Había elegido el pueblo de Blanes por una tontería. No había lugar en el mundo lo bastante seguro como para escapar de la ira de Nicasio Yébenes, así que me pareció ingenioso desaparecer en mí mismo: Blanes en Blanes, como una flecha gigante que señalara el lugar que oculta el tesoro, solo que el tesoro es el tipo al que quieres muerto. Con aquella peregrina idea había llegado al antiguo pueblo de pescadores en la Costa Brava, que tenía el encanto de las familias felices. ¿Cómo era aquello que decía Dostoievski, que las familias felices se parecen, pero las desgraciadas lo son cada una a su manera? En mi casa lo habíamos sido, desgraciados, a nuestra manera. Nada que ver con aquel mundo idílico de familias que veraneaban en sus torres heredadas, rodeadas de buganvillas que dejaban las aceras como si hubiera tenido lugar una masacre en cada calle. Me instalé en la zona más turística de Blanes, en un hotel modesto, lejos de aquellas familias «de toda la vida». Pensé que sería más fácil pasar desapercibido entre el constante ir y venir de veraneantes, abuelos del Imserso y jóvenes despendolados que llegaban para celebrar graduaciones o despedidas de soltero.
Una noche, vencido por la soledad, me atreví a acercarme al local cuyas luces de colores distinguía desde la terraza de mi cuarto, más allá de la línea de pinares. Regentaba el club Goran el Serbio, un tipo escuálido con una dentadura falsamente perfecta en la que brillaba un colmillo de oro, y que tenía los ojos separados, fríos y opacos como los de un tiburón martillo. Cada noche, el Serbio se sentaba en la misma mesa, en un rincón de la sala, con una botella de vodka y un cuaderno en el que iba haciendo cuentas, al tiempo que vigilaba el negocio. Nada pasaba en su local sin que él lo supiera, y nunca se metía en nada si había dinero por medio.

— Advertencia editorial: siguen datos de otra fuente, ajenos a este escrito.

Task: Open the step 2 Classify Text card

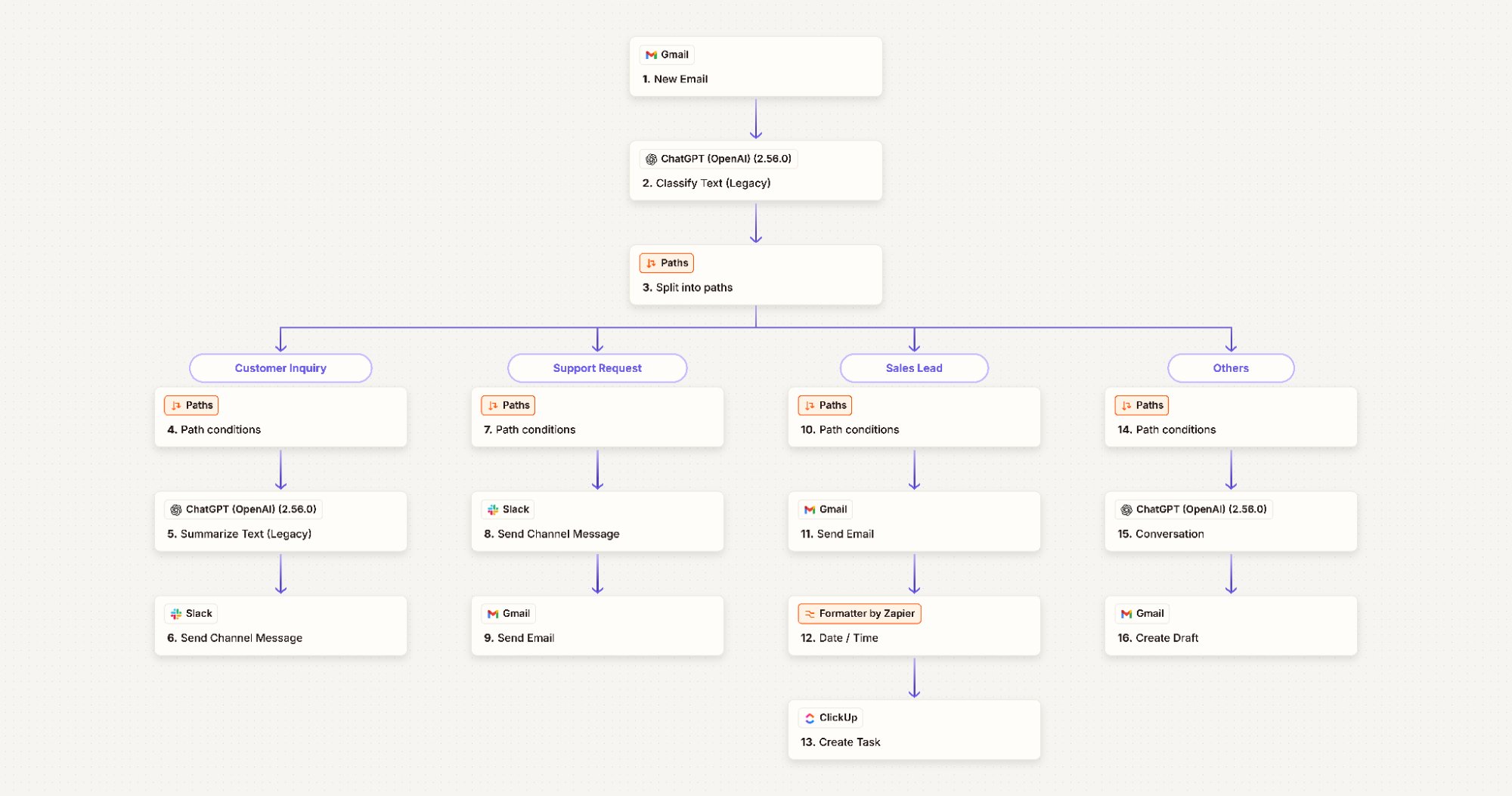Action: pyautogui.click(x=755, y=170)

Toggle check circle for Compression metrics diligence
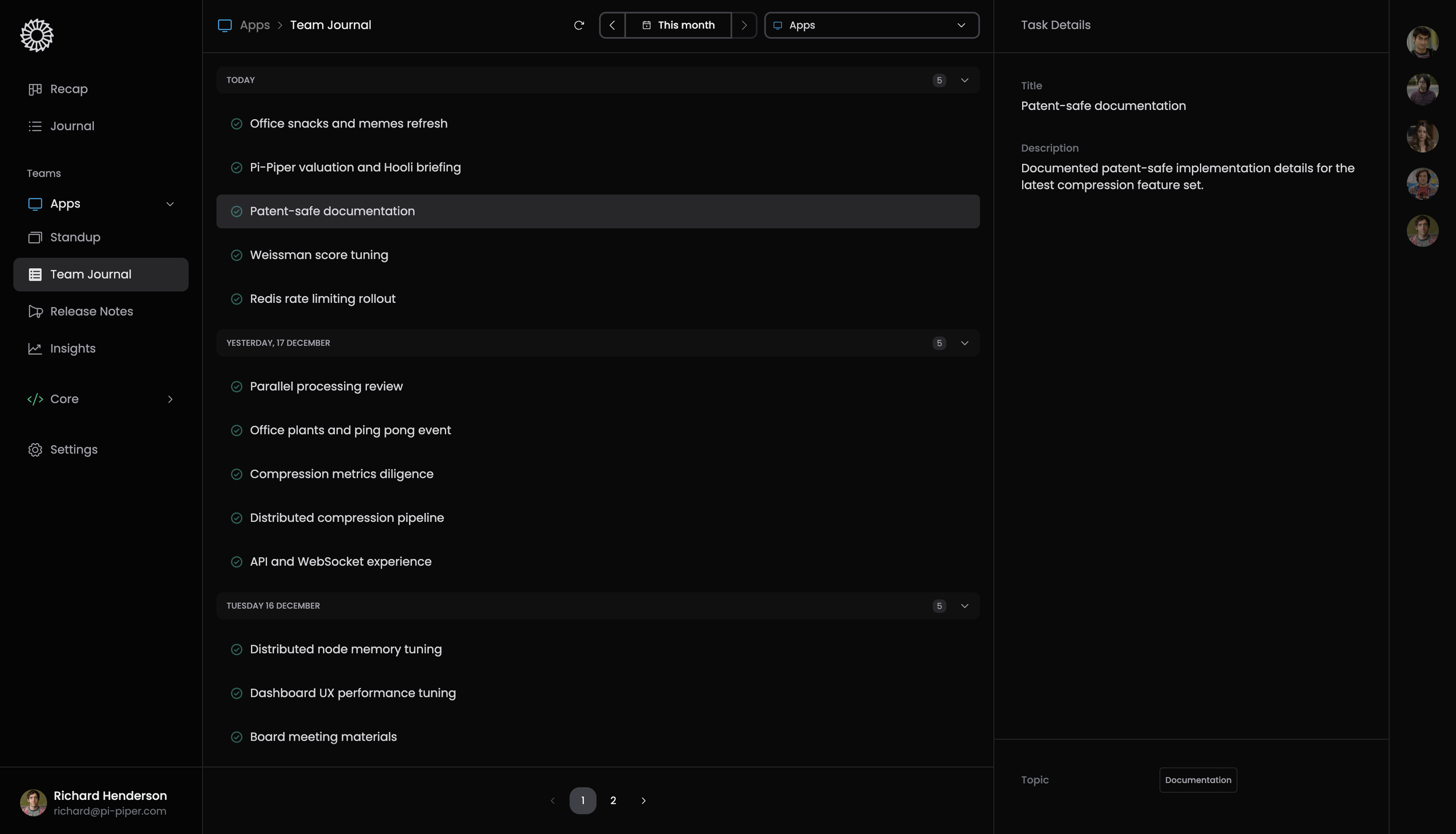point(236,474)
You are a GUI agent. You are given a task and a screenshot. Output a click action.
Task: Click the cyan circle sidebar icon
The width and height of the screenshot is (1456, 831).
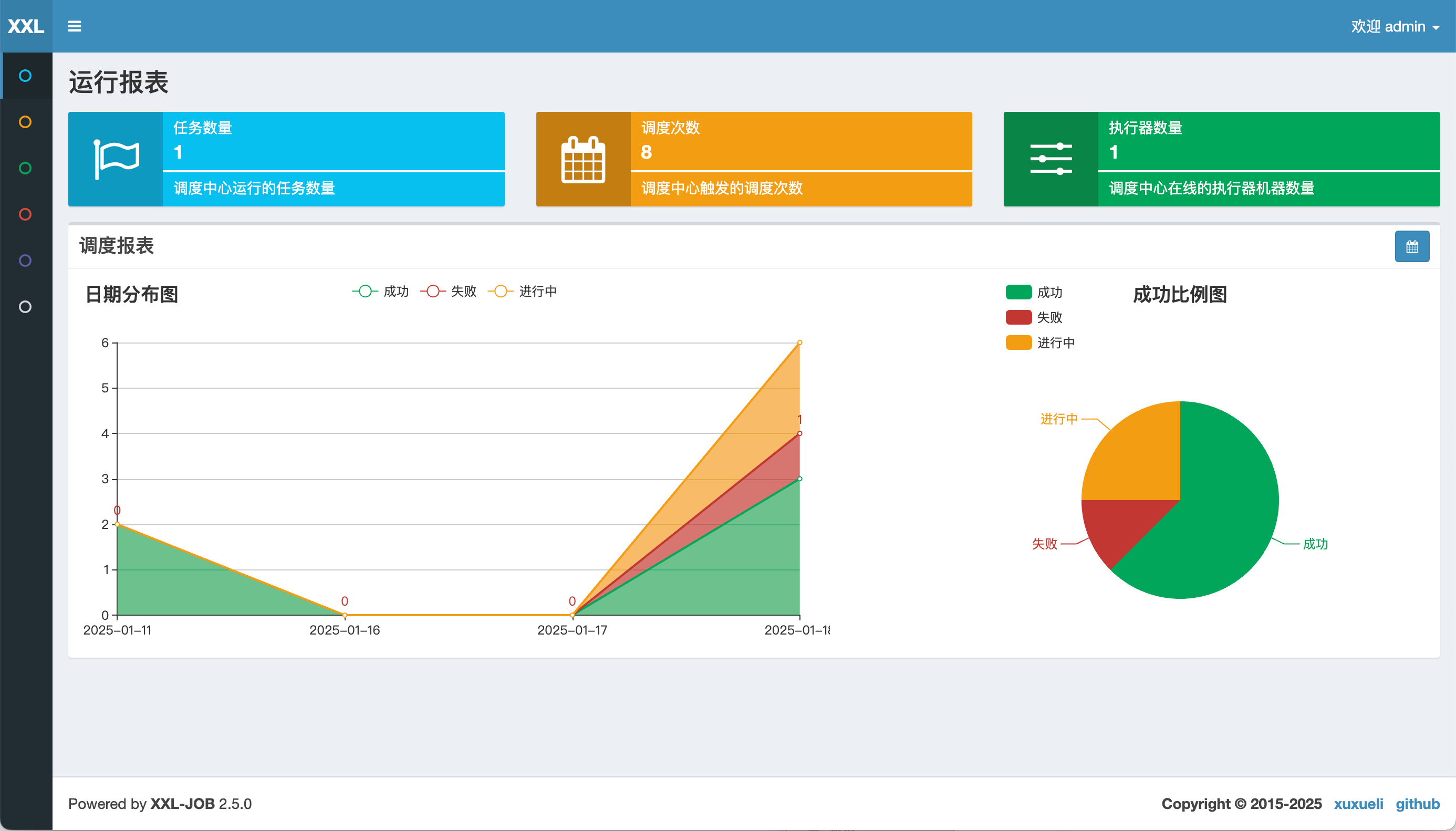(x=25, y=75)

El sitio contaba con los servicios de cinco chicas, a veces más, a veces menos, que pululaban por el bar en busca de clientes. Ylenia era una de ellas, rubia, delgada, casi transparente, y tan frágil como un ángel con las alitas rotas obligado a caminar entre montañas de basura. Aquella chica me ponía poético, y por eso me gustaba, porque con ella era más fácil asumir mi propia tristeza. Me contó que provenía de un pueblo pequeño de Bulgaria, de nombre impronunciable, y que había recalado en Blanes después de que su novio la dejara tirada en Barcelona, adonde había llegado con la promesa de una vida de rosas de la que solo quedaban las espinas. Otra adolescente enamorada que se había embarcado en una aventura romántica y estúpida, y que ahora estaba atrapada en una vida miserable. Me ofreció varias veces sus servicios, que yo siempre rechacé, aunque me dejaba timar con las bebidas para que se llevara su comisión y el Serbio no pusiera pegas a nuestras conversaciones. No le hacía gracia mi amistad con Ylenia, pero lo dejaba estar mientras no afectara al rendimiento de la chica y yo pagara la abultada cuenta sin rechistar. Una noche que había bebido más vodka de la cuenta, el Serbio se volvió charlatán y me contó que las rubitas del este eran un valor seguro, que la gente probaba otras razas por curiosidad, negras y asiáticas, sobre todo, pero luego volvía a lo que soñaba con tener en su cama en lugar de a la foca de su mujer. Luego se rio de su propio chiste, y me dieron ganas de arrancarle el diente de oro sin anestesia. Era un miserable, uno de tantos que se aprovechaban del flujo de mujeres, natashas, las llamaban, que, tras la caída de la URSS y los países satélites engullidos por el comunismo, llegaban desde hacía décadas a Europa occidental. Todo el este de Europa se había convertido en una cantera inacabable de niñas desdichadas recicladas en putas.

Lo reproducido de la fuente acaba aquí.